--- What the exercise asks ---
The lines below starting at the line containing "Given: Click the earphone" and ending at the line containing "Image resolution: width=1574" are to be repeated exactly, with both ends kept and nothing else added.

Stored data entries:
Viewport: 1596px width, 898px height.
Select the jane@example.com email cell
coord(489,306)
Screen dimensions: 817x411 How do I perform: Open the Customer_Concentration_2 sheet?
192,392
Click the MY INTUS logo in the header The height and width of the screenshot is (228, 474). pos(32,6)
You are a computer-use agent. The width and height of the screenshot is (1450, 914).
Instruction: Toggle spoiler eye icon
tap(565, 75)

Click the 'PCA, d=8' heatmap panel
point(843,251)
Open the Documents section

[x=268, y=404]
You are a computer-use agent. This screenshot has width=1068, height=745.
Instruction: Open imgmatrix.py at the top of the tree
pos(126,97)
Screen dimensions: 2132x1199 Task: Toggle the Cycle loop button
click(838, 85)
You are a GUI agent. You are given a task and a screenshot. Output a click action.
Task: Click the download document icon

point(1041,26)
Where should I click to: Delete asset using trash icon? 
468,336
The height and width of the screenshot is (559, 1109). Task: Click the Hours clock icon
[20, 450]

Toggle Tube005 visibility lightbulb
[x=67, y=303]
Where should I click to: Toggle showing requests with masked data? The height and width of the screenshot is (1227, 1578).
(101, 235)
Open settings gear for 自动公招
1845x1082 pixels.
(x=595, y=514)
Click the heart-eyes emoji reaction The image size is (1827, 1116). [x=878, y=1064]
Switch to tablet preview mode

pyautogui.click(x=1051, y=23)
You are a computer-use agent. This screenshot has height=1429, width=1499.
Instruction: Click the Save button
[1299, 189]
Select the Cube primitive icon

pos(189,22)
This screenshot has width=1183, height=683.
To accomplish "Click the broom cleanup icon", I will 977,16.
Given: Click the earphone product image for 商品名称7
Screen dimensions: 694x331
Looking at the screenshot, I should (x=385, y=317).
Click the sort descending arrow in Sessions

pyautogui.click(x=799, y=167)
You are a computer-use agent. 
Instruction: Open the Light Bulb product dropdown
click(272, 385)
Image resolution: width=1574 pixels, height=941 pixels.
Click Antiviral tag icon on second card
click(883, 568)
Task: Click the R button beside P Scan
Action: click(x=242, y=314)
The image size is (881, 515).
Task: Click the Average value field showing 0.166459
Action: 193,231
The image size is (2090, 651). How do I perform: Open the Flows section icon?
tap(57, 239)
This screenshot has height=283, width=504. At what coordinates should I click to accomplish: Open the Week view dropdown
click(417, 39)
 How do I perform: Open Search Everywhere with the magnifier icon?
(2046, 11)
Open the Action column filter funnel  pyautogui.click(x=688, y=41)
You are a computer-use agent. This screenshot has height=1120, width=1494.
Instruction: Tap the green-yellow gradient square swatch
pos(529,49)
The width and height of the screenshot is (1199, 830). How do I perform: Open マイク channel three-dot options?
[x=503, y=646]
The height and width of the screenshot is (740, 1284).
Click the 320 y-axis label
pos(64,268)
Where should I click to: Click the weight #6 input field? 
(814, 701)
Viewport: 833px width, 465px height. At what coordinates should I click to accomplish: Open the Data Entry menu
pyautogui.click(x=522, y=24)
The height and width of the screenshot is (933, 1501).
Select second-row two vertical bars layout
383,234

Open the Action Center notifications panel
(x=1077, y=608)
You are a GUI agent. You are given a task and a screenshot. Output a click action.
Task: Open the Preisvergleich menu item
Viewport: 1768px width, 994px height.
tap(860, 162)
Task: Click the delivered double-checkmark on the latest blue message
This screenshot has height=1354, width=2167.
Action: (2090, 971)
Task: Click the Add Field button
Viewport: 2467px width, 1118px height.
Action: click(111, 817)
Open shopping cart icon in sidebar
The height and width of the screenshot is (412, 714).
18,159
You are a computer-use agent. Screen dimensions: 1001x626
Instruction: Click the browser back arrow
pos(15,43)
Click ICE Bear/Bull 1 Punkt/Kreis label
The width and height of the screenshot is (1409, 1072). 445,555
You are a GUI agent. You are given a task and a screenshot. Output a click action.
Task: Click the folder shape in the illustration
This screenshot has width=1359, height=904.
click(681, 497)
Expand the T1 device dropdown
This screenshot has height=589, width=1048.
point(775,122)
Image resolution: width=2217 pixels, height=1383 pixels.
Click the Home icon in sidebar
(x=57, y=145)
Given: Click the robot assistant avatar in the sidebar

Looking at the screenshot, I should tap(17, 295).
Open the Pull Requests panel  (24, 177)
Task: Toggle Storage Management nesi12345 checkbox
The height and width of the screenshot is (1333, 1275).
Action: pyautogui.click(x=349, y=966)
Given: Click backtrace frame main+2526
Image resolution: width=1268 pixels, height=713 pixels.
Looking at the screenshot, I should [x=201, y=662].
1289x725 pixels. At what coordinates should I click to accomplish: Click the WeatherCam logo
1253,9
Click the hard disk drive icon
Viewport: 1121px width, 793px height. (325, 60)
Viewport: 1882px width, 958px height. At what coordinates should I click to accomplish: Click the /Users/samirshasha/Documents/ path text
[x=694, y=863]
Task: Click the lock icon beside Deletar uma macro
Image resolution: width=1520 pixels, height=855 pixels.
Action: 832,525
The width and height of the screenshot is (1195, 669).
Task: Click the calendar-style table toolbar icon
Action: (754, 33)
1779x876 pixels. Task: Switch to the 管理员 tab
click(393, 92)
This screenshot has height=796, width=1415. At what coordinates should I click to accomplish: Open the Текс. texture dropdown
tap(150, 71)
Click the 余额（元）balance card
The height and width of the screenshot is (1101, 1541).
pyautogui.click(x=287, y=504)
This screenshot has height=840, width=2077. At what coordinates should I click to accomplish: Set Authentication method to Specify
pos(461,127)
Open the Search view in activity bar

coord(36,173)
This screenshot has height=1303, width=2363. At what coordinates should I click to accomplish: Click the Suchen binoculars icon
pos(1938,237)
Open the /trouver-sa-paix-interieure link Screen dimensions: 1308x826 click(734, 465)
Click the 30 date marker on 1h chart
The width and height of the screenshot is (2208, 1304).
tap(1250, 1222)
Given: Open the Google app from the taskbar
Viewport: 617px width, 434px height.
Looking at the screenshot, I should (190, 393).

--- Answer box ---
Given: Click the earphone product image for 商品名称7
Screen dimensions: 694x331
Looking at the screenshot, I should (x=385, y=317).
Click the sort descending arrow in Sessions

pyautogui.click(x=799, y=167)
You are a computer-use agent. 
Instruction: Open the Light Bulb product dropdown
click(272, 385)
Image resolution: width=1574 pixels, height=941 pixels.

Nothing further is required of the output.